» Materials provided:
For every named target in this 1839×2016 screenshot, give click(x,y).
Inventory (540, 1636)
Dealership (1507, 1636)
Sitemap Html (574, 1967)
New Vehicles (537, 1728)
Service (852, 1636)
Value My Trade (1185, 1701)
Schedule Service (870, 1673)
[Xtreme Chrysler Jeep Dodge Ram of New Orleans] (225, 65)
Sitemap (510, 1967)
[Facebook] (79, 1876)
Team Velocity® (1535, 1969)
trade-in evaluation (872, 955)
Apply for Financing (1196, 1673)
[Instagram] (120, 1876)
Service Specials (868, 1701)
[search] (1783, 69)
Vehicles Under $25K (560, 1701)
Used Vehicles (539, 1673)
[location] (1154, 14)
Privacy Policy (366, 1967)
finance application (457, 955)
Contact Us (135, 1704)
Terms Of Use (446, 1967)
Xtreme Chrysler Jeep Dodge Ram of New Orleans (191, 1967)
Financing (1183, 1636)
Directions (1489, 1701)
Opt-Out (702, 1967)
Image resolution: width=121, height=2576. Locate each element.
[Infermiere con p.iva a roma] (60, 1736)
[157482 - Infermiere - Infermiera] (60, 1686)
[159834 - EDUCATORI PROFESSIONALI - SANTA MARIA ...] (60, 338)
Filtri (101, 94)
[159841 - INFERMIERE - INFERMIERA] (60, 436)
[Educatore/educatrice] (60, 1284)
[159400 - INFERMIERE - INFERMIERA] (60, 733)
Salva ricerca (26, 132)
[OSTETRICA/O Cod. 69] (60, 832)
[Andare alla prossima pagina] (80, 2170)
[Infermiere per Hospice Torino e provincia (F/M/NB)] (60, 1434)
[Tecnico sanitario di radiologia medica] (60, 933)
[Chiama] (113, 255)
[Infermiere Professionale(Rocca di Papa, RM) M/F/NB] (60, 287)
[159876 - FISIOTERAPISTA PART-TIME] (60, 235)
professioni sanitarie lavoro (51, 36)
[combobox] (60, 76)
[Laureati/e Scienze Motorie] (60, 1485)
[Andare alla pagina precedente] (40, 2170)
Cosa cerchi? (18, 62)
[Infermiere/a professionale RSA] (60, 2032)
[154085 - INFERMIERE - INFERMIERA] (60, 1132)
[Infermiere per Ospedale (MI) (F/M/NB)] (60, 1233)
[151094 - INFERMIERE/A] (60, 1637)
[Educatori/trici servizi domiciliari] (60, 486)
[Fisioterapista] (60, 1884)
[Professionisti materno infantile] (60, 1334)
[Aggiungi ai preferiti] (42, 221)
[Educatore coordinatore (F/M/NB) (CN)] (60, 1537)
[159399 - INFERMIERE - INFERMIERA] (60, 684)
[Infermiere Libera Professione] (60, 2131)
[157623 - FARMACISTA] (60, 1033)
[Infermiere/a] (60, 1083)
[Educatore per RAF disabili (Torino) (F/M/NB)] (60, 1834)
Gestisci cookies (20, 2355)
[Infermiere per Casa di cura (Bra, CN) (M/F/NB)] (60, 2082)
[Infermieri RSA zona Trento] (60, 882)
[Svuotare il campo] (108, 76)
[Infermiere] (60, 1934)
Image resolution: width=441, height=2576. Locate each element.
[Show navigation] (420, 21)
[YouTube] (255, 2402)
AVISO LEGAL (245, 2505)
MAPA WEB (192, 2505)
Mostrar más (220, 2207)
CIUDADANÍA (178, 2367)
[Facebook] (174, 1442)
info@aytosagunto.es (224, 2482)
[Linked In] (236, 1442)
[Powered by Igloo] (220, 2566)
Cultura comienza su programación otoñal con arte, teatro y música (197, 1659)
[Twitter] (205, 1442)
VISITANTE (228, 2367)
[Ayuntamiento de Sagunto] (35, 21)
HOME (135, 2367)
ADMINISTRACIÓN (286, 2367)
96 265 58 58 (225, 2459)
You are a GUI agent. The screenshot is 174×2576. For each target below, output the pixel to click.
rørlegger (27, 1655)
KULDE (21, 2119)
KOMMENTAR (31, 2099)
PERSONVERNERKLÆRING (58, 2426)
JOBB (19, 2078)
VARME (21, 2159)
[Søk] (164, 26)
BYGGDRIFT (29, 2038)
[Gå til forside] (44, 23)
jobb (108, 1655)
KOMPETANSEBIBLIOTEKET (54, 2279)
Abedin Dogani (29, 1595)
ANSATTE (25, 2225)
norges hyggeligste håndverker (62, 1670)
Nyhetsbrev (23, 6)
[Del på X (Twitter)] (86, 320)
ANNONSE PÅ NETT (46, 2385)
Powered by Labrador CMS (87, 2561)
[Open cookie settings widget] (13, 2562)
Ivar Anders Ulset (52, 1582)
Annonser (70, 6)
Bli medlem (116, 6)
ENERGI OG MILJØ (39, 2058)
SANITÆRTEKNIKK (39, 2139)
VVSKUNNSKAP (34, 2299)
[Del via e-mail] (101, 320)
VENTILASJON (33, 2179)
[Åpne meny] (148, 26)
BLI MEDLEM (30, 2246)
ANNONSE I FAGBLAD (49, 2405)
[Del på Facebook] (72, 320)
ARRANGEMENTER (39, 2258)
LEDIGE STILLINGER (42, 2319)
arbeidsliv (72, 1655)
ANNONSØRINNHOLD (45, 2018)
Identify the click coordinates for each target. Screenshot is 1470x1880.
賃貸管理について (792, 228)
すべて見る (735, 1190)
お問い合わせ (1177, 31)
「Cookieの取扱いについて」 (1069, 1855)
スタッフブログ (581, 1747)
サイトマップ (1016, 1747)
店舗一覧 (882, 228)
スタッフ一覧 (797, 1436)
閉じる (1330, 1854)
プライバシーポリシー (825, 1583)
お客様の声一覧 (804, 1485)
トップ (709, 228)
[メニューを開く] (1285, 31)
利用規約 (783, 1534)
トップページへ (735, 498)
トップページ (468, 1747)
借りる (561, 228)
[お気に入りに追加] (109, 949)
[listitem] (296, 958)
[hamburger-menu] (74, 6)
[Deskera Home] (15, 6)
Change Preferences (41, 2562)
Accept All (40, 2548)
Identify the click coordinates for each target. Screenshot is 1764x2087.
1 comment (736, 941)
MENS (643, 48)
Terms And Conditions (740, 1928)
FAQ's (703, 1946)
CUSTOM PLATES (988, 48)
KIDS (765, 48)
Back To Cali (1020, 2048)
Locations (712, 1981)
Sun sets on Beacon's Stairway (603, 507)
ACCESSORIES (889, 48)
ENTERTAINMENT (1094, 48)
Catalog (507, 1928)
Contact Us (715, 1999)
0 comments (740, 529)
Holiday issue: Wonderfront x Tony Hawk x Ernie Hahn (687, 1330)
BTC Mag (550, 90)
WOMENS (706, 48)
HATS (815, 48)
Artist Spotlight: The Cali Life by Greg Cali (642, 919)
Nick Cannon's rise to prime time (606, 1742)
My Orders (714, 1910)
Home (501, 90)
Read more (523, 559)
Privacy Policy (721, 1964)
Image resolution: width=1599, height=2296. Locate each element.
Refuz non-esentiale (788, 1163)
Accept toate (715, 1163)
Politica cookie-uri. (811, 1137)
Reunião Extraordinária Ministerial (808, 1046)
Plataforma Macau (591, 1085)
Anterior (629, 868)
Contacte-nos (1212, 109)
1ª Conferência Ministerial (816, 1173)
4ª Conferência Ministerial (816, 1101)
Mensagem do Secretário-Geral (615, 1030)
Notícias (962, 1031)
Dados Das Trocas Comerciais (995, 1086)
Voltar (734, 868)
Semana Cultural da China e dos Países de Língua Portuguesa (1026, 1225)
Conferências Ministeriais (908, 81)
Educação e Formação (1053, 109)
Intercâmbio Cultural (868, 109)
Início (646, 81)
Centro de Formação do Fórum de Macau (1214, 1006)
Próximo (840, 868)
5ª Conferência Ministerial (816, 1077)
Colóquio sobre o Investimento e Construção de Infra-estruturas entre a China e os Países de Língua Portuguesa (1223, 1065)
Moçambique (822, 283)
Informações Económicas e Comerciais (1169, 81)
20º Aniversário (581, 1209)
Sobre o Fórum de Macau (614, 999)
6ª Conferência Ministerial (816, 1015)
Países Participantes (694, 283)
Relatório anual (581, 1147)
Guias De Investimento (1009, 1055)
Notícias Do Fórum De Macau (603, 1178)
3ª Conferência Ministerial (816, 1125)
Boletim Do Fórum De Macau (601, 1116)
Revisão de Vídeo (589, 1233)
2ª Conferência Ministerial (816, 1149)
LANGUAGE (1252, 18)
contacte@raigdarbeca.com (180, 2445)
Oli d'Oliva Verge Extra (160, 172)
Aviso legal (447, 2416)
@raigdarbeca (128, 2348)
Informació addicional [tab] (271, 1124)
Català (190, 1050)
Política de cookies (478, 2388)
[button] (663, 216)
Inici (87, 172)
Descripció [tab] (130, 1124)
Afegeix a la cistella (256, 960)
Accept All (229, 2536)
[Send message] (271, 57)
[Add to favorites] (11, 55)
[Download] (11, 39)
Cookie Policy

» Your instructions: Up to and including the line with "[Facebook] (79, 1876)", output every line of the records above exactly, starting from the first; output nothing else.

» Exercise output:
For every named target in this 1839×2016 screenshot, give click(x,y).
Inventory (540, 1636)
Dealership (1507, 1636)
Sitemap Html (574, 1967)
New Vehicles (537, 1728)
Service (852, 1636)
Value My Trade (1185, 1701)
Schedule Service (870, 1673)
[Xtreme Chrysler Jeep Dodge Ram of New Orleans] (225, 65)
Sitemap (510, 1967)
[Facebook] (79, 1876)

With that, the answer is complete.